And you may ask ...but why start today?
I was just relating this to a close friend today about everything that leads me to this blog I am writing now. Two nights ago, I had a dream - a walk up to some cottages (like those white clay ones you see on terraces facing the Mediterranean sea). Small with simple postal beds and a washer area overlooking the ocean. It's white and breezy. I walked to the beach. Felt the waves against my feet. Looked down and noticed glitters below and lots of pebbles. Everytime the waves flow in the pebbles change colors. Soon, there were blue, red, white, silver, multicolored, and of all different sizes. A few steps ahead were slates of green like those of jades shimmering just below the water and my feet. I had wanted to pick all of the pebbles, of every color and every shape. Unfortunately I can only manage a handful.

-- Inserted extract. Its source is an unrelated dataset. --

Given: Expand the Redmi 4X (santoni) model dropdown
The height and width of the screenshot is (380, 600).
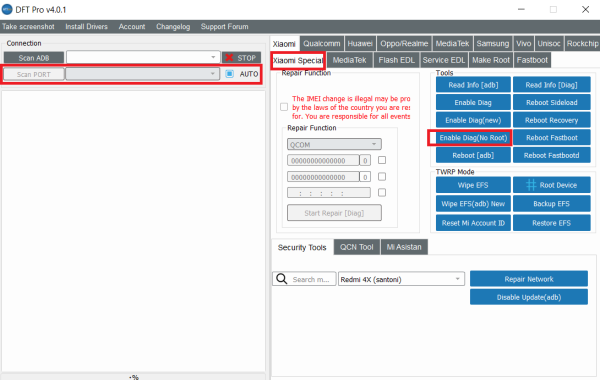Looking at the screenshot, I should pyautogui.click(x=401, y=279).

I am not going to analyse this dream but I'd like to think that life is such - we often have experiences of many kind. Good and bad. At times, we judge or being judged for the outcome. But everyone of us walks through different path. And along each path, we get to pick up bits and pieces of what we would like to call "happiness " or "accomplishments" so we can treasure them. But it is still ok even if they didnt turn out as expected because we still have that moment to remember.
Hence, today a pebble laid and I know there will be more pebbles for me to pick and share. A different color, a different shape.